これらの道は「ロング・トレイル」と言われ、多くの人を魅了しています。今回は「8 Reasons to start long distance Hiking」と「7 WONDERFUL BENEFITS OF LONG DISTANCE WALKING」の記事を参考に、ロング・トレイルの魅力をご紹介します。

ロング・トレイルを歩くということ

「ロング・トレイル」には、厳密な定義はありません。そのため何キロ以上がロング・トレイルなのか、一日何キロ歩く必要があるのかといった決まりはありません。一般的には一日に20~30キロ以上を数日間かけて歩く場合が多く、全長50キロ以上程度の道が「ロング・トレイル」と呼ばれています。

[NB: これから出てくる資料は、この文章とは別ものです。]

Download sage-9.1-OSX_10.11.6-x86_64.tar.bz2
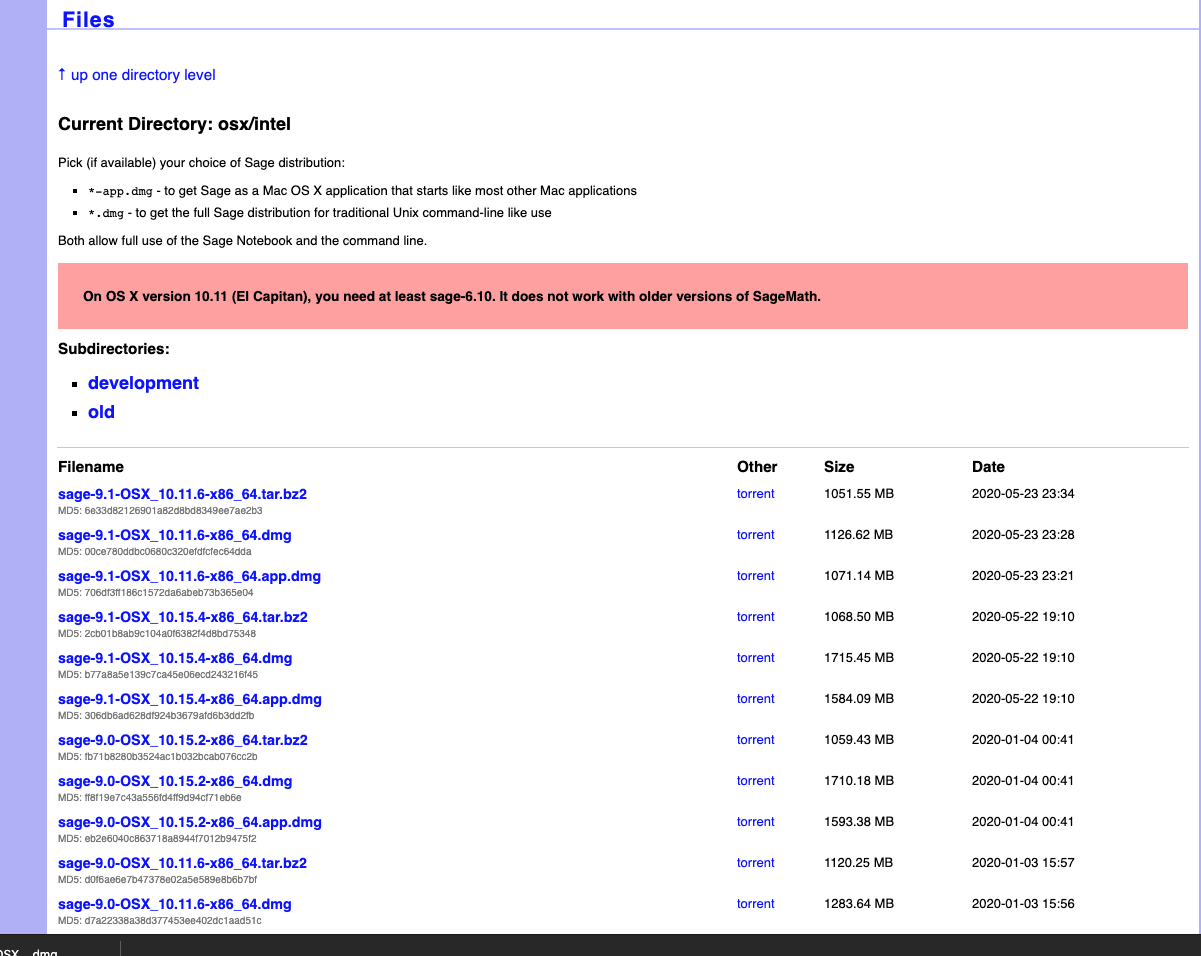Viewport: 1201px width, 956px height. [x=182, y=493]
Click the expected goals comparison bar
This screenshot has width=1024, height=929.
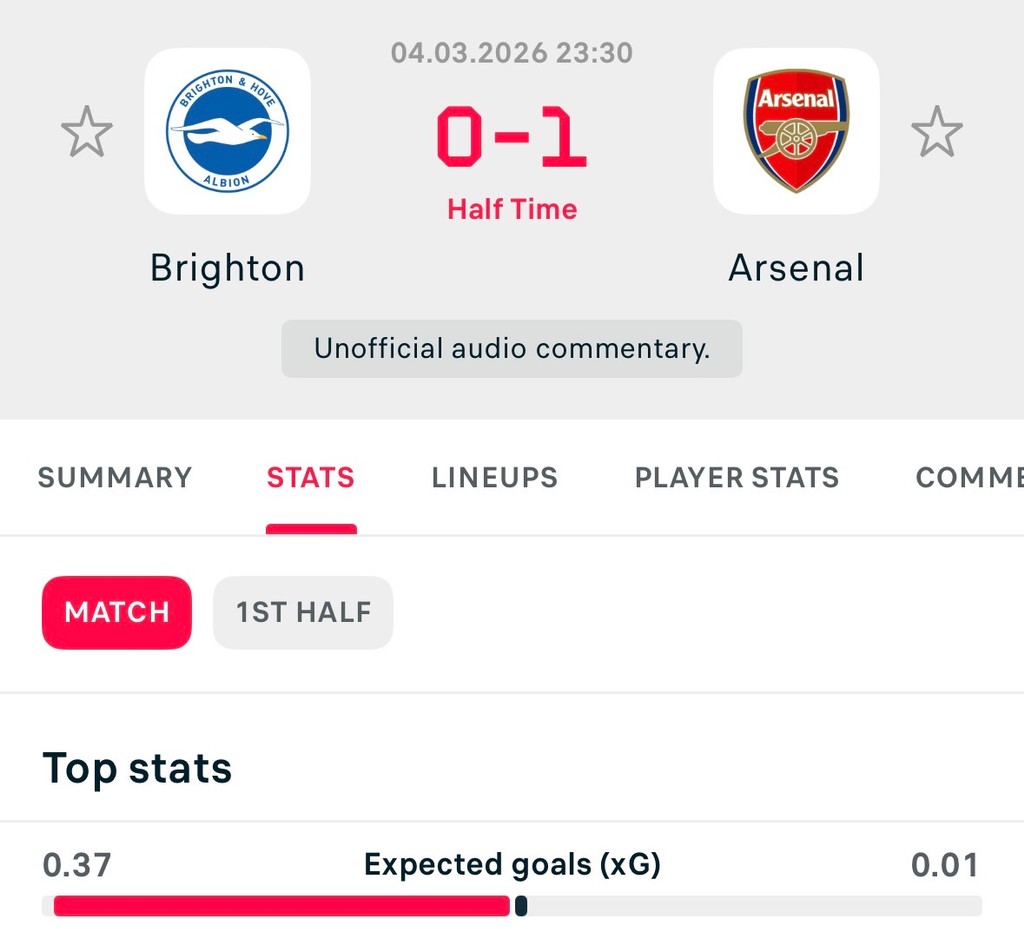click(x=512, y=906)
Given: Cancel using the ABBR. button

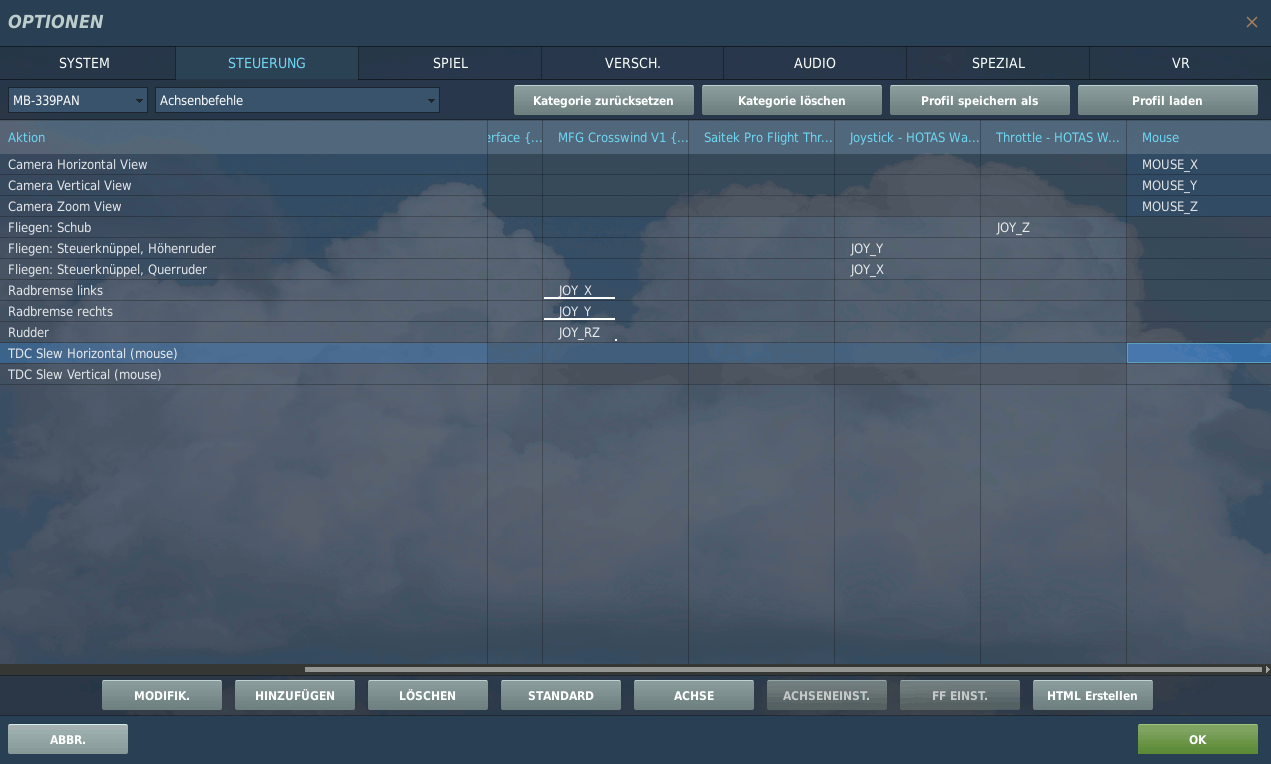Looking at the screenshot, I should click(x=68, y=739).
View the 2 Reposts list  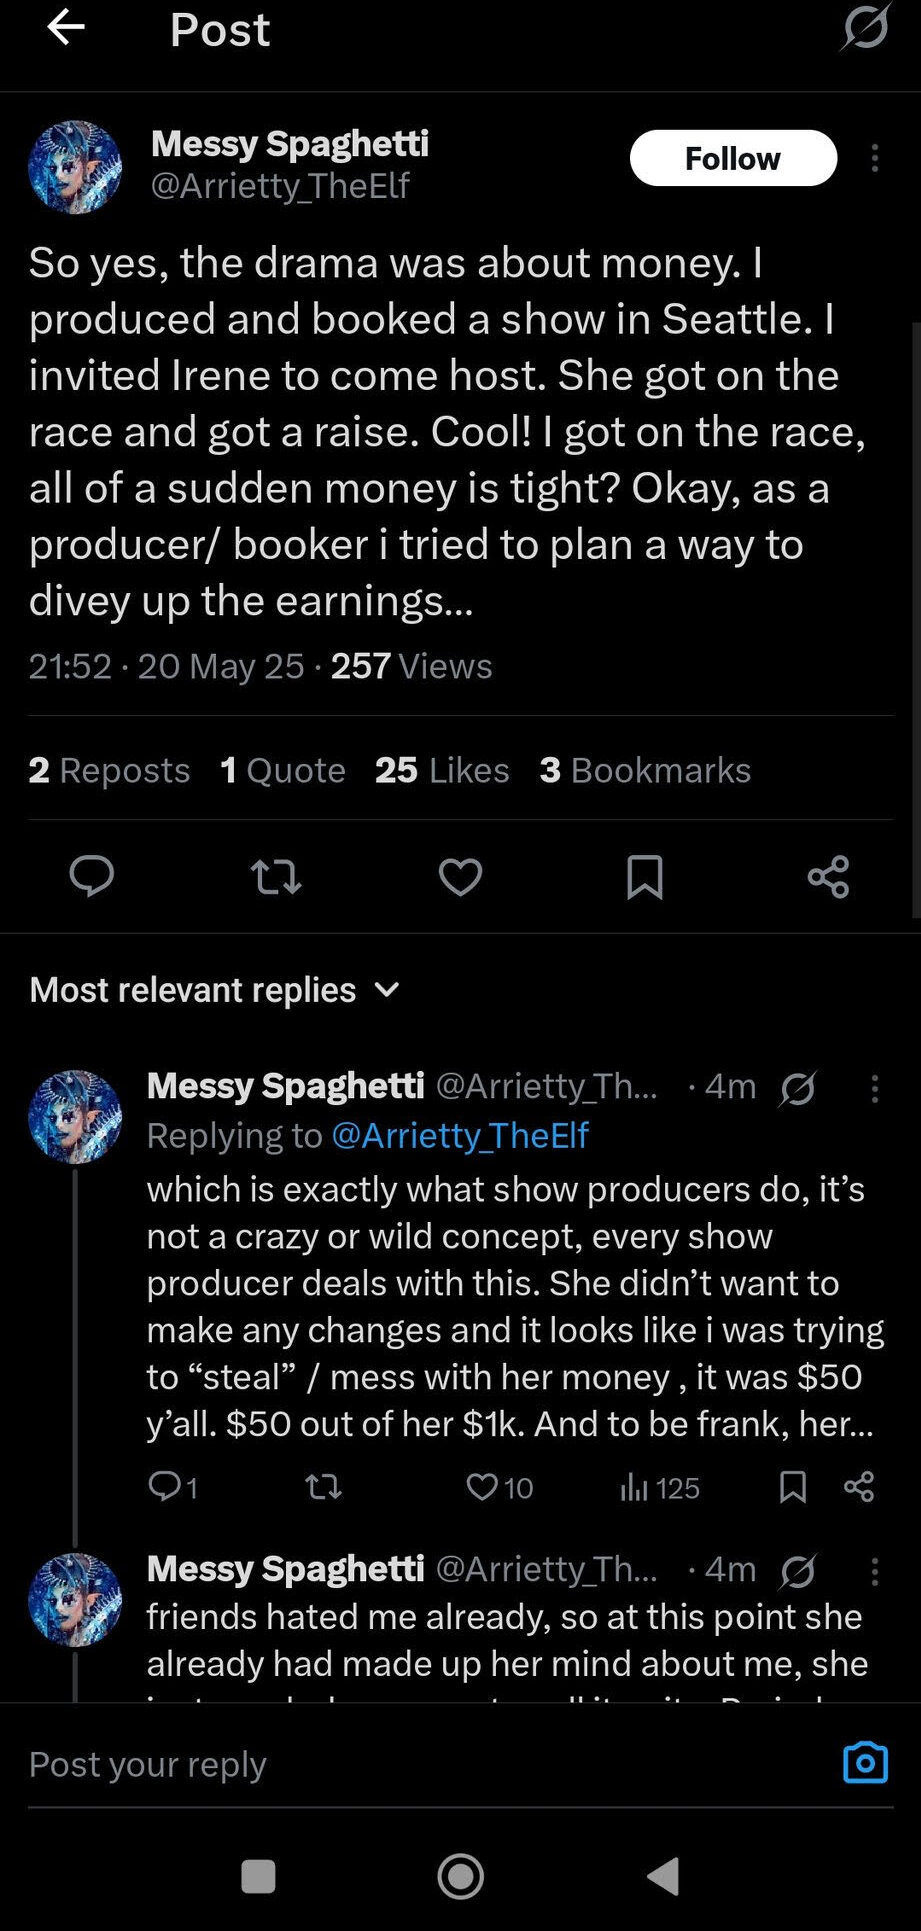(x=109, y=770)

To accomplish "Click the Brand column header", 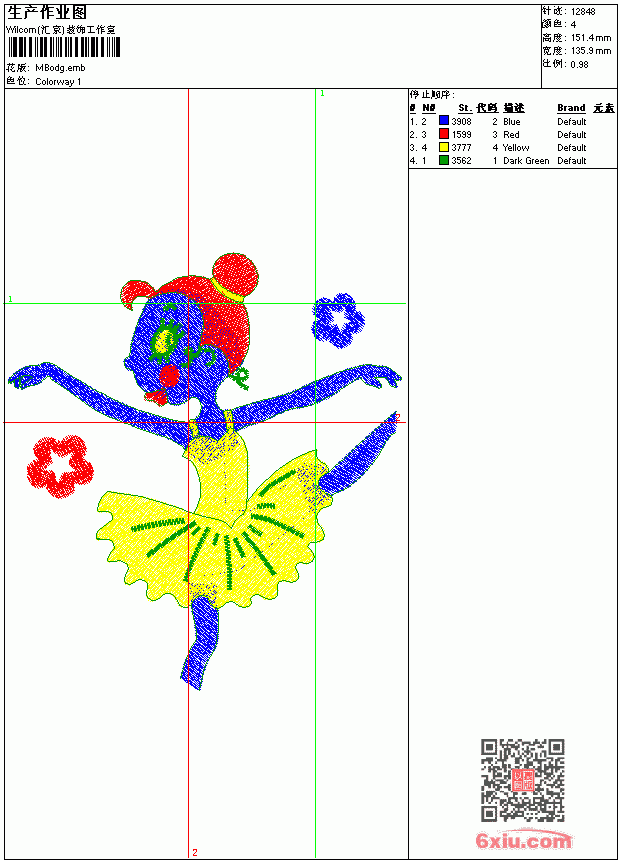I will pyautogui.click(x=571, y=108).
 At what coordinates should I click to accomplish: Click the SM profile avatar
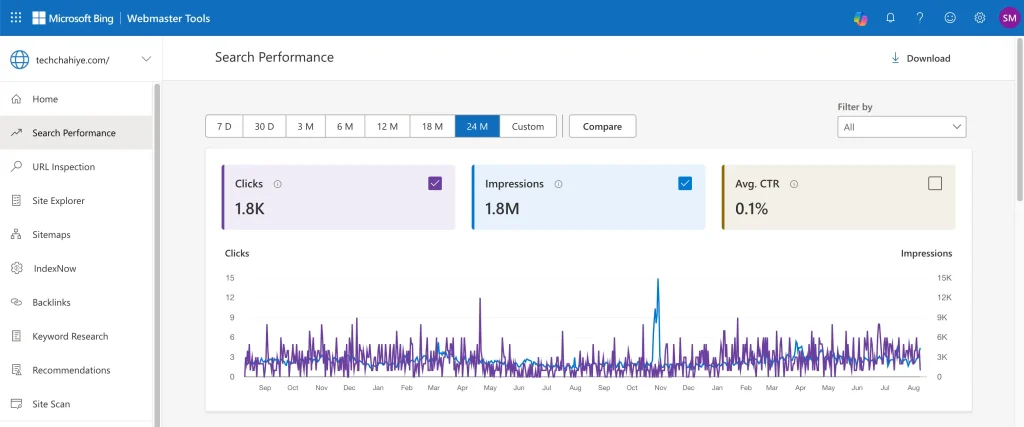pyautogui.click(x=1009, y=17)
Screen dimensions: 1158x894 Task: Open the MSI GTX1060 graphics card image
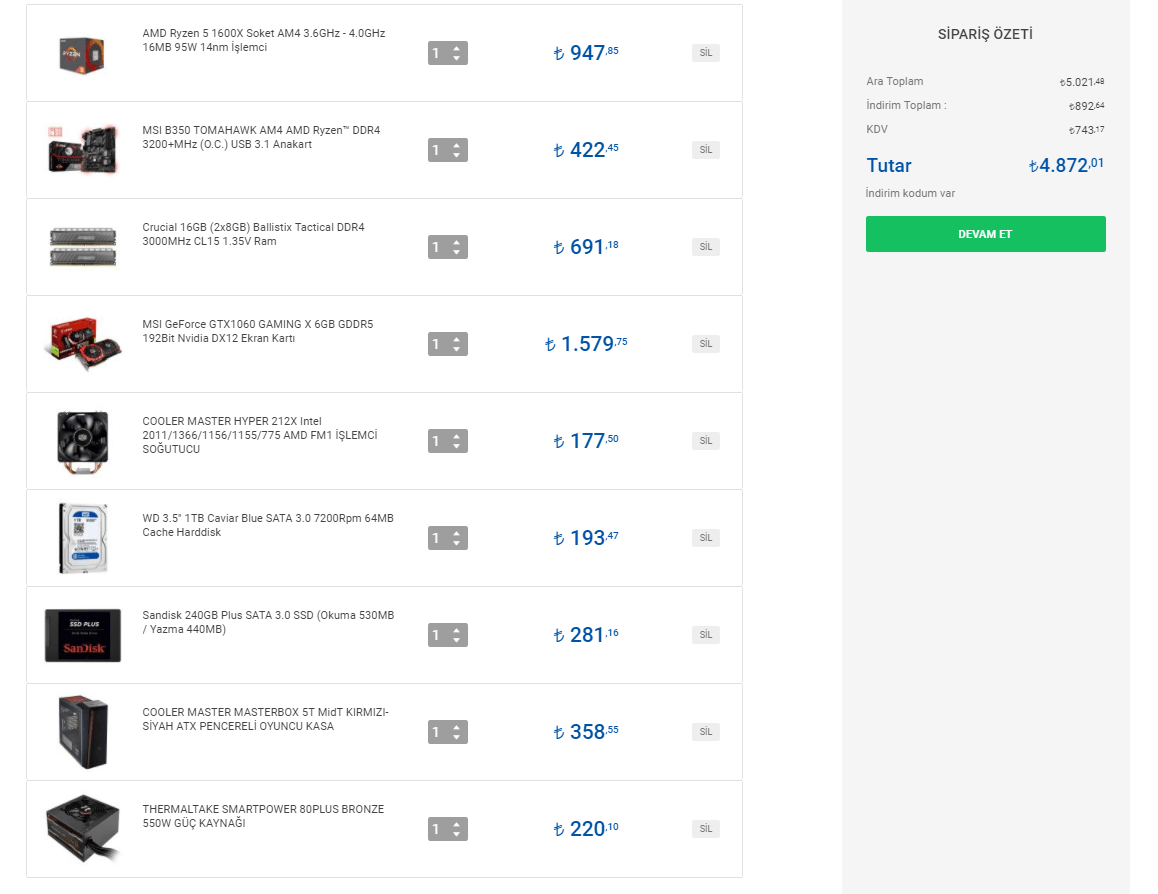click(x=82, y=344)
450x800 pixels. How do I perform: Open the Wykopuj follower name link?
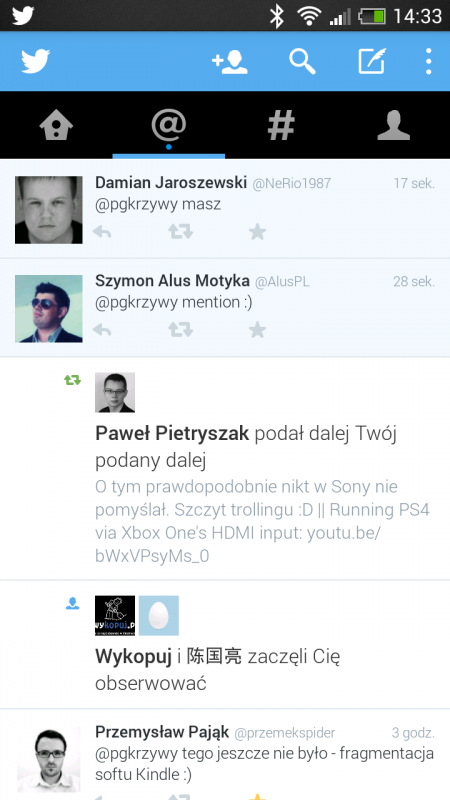click(x=133, y=657)
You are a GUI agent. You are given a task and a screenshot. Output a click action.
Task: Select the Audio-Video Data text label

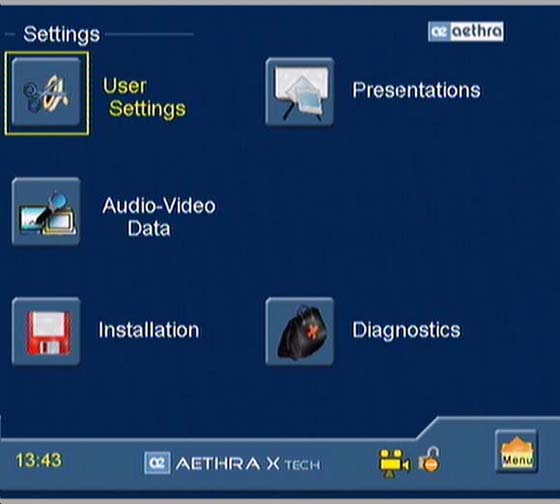[x=159, y=217]
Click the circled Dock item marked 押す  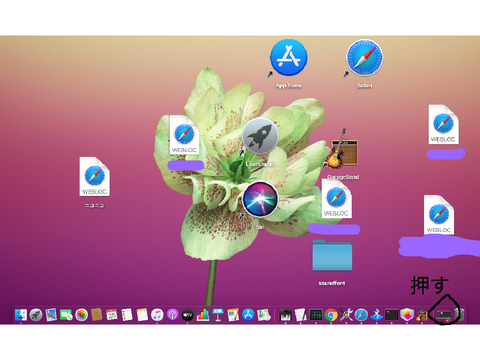tap(444, 315)
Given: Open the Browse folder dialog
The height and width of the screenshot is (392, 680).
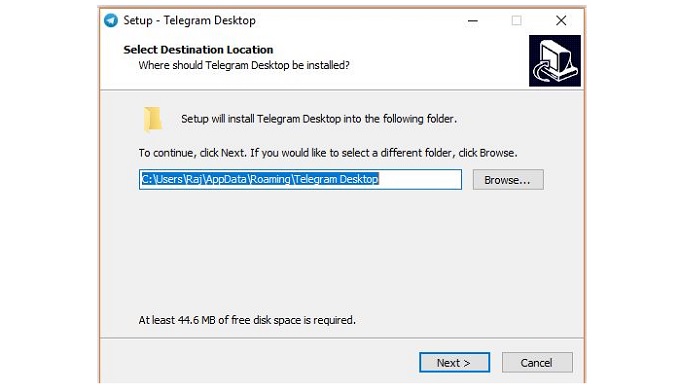Looking at the screenshot, I should point(508,180).
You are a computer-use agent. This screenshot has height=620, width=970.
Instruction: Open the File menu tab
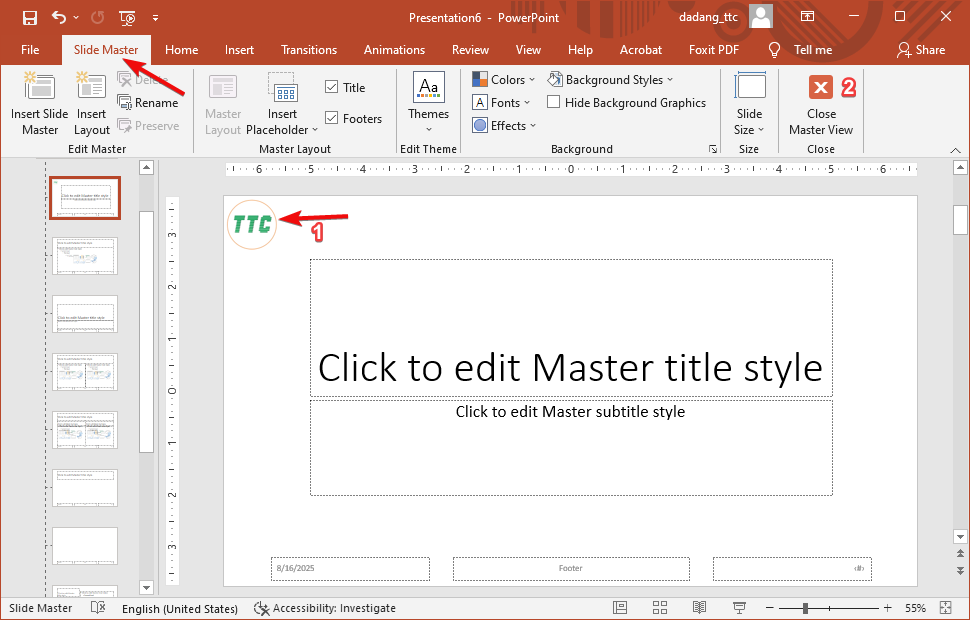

歩くことが健康に良いとはいえ、一日に何十キロも歩くというのは考えただけでも大変そうです。でも、一度ロング・トレイルを歩くと、また歩きたいと感じ、再びロング・トレイルを目指す人も多くいるのです。一体なぜでしょうか。そこには「ロング・トレイル」でしか味わえない魅力がありました。

魅力1.平和と静けさを取り戻す

ロング・トレイルを歩くことで、平和と静けさを取り戻すことができます。

現代社会は、ものすごい速さで進んでいます。SNSを使って瞬時に連絡がとれたり、スクリーンを通して遠距離でもミーティングができたりするなど、仕事も日常も高速化しているのです。

でも、ロング・トレイルではそうはいきません。一歩一歩自分の足で進まなければ目的地に着くことはできません。永遠に続くかのように見える山や緑の中を歩き続け、ようやく目的地についても電子レンジも宅配サービスもない場所で食事作り。すべてのことに時間がかかります。そして、翌日もまたその翌日も同じことの繰り返しです。

このようなゆっくりとしたリズムの単調な日々が、高速化したペースをリセットし、思考を落ち着かせてくれます。そして、静けさと平和な気持ちへと導いてくれるのです。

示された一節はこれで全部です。